The Reckless Oath We Made(6)



The door to the garage opened, and I heard Gentry and Marcus coming up the steps into the kitchen.

“Yea, I am a knight,” Gentry was telling Marcus. He said it with the k, k-night, and Marcus parroted it back to him that way.

“But knights have swords. Do you have a sword?”

“I have more than one sword.”

“You do?” Marcus said.

“What does that mean? Not completely innocent?” Mom said.

“Shh.” I didn’t want to get into it with her when Marcus might overhear us. “There goes my plan to ask Emma to watch Marcus for a little bit. The police were up at the apartment, so I don’t know if we’ll be able to stay there.”

“You should stay here.”

“How? There’s not even any place for us to sit down, let alone lie down.”

“That’s not true. You know there’s a sofa bed in the sunroom.”

The way Mom said it, so sure of herself, it gave me goosebumps. Even if you could get in the sunroom—you couldn’t—I doubted there was a sofa you’d want to sleep on. I stood up, because the whole house was quicksand, and I could feel it sucking me in.

“Probably we’ll get a motel room tonight,” I said.

“That’s silly to spend money on a motel. We can figure out something here.”

“No, I think it’d be better to take Marcus somewhere else. I don’t like all those reporters out there.”

“My lady,” Gentry said from the kitchen doorway. “I offer thee and thy page sanctuary at my father’s keep.”

“Okay.” I didn’t hesitate, because I had to get away from the quicksand. After I escaped, I could figure out what to do.

“Are we going?” Marcus said.

“Not yet, buddy. Grandma has some people coming over who need to talk to her.”

Marcus crawled up into the spot on Mom’s chair I’d just pried myself out of. He kissed her cheek and said, “When’s Mommy coming?”

“Soon, sugar pie. Soon,” Mom said. How many times had she told us that lie about Dad? Soon, when what she really meant was Never.

“Do you want to watch a video?” I asked Marcus. He didn’t move from where he was lying against Mom’s side, but he nodded.

“Gentry, do you mind taking Marcus back out to the garage? Just for a little while?”

“Nay, my lady,” he said. “’Tis my honor.”

“It’s not too warm out there, is it?”

“Nay, ’tis pleasant enough.”

Whether it was pleasant or not, I didn’t want Marcus there when we talked to the police. I got the iPad out of my backpack and gave it to Marcus, who followed Gentry out to the garage, even though he didn’t look very happy about it.

“He’s very charming,” Mom said.

“Who?”

“Gentry. He’s very charming. Where did you find him?”

“Oh god,” I said. “It’s complicated.”





CHAPTER 5





Zee



Where did I find Gentry?

At a physical therapy clinic about three months after Nicholas and I had our huge fight, and I laid his Harley down in rush-hour traffic on Kellogg.

Right after the wreck, while I was still in the hospital, Nicholas had moved home to his parents’ in Merriam. I couldn’t go back to our apartment by myself. Hell, I couldn’t even afford it by myself. I couldn’t move in with Mom, because you could barely walk through her house without a cast on your leg. I was back to being the kind of homeless I’d been since I was sixteen.

LaReigne rescued me. She had come to the hospital while my leg was still in traction. She took my hand, just like when I was little, and she’d said, “I’m taking you home.” So I’d moved in with her and Loudon, which was so delightful I used to fantasize about falling down the stairs and breaking my neck. Marcus had been only two and a half then, and I was sleeping on the other twin bed in his room and listening to his parents fight nonstop.

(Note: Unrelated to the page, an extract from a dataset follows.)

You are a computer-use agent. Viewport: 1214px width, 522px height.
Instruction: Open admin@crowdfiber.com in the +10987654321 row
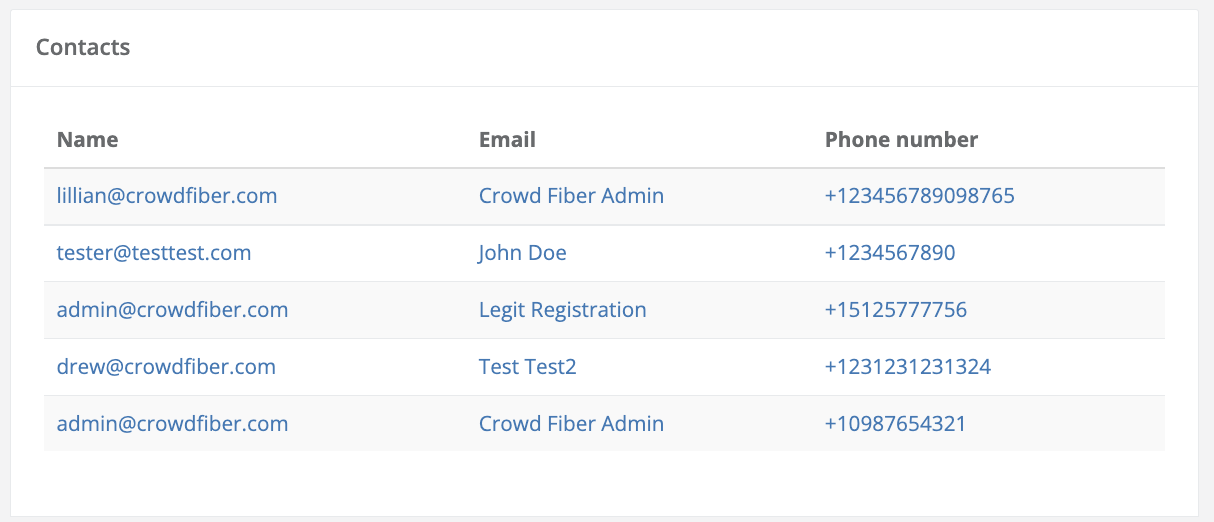point(172,424)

Two months after the wreck, I was out of my leg cast, but still in a brace and walking on crutches. Twice a week, LaReigne had dropped me off for PT and picked me up after, because I wasn’t cleared to drive. Even if I had been, my car got repo’d after the wreck, because I lost my job and stopped paying on the loan.

The day I met Gentry, LaReigne didn’t show up after my appointment. Every time I texted her, she’d said, I’m sorry, I’ll be there in a little bit. After I’d been sitting in the clinic lobby for three hours, I got the text I’d known was coming. I’m sorry, Z. Loudon took the car and I don’t know where he is. Can you get an Uber or something?

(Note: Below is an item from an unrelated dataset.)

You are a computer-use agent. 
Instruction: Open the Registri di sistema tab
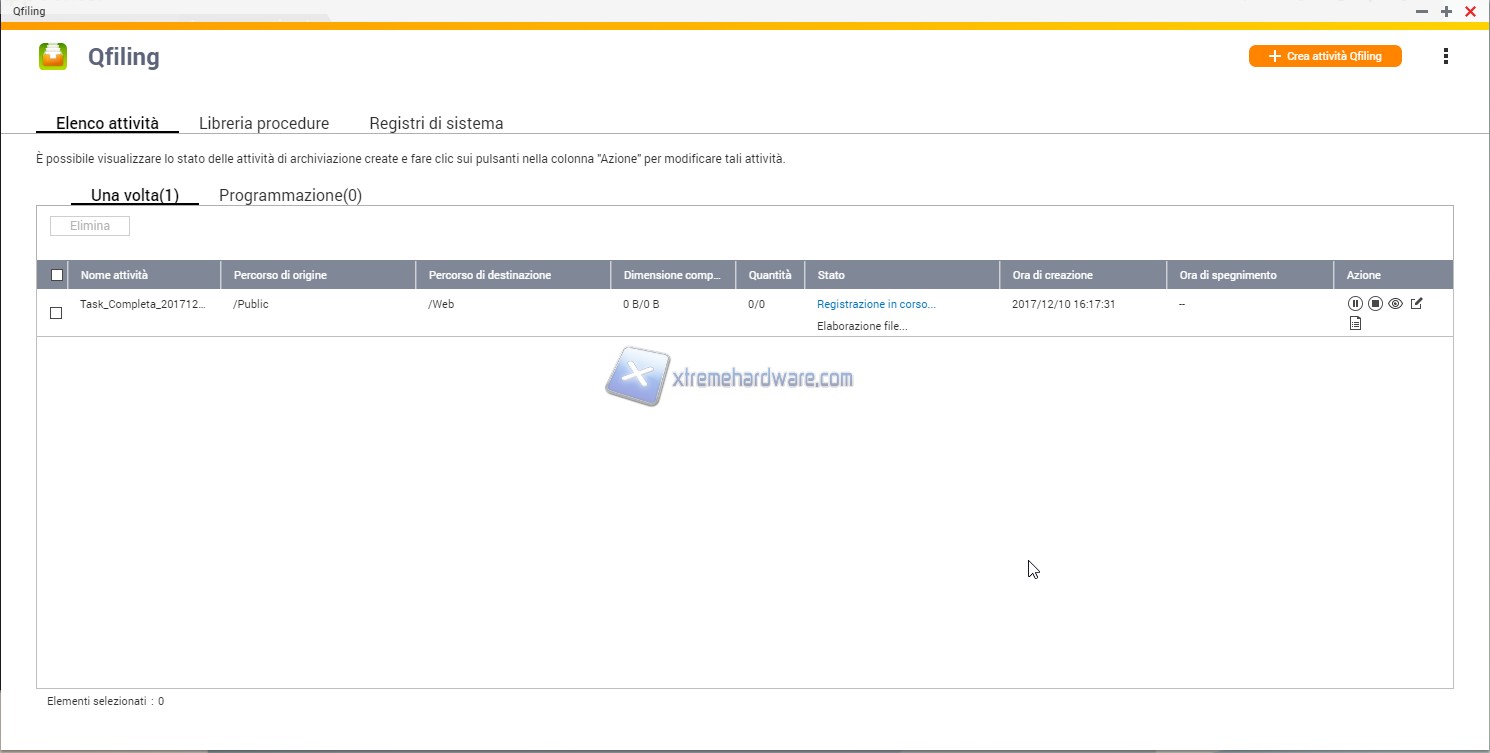tap(436, 124)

I didn’t have money for a cab, so I’d looked up bus routes on my phone, but the closest the bus could get me was two miles from the condo. Two miles on crutches. I went out to the parking lot, and there was a guy standing next to his truck. I’d seen him in the waiting room a bunch of times. In the beginning, he’d had his arm in a sling, but at this point he just had athletic tape on his arm and shoulder. He was a nondescript white guy. Cargo shorts, tank top, stocky, medium height, dark hair. I never would have recognized him, except he had the worst haircut I’d ever seen on another human being. Not like he’d cut it himself, but like he’d let a toddler cut it with a pair of garden shears, repeatedly.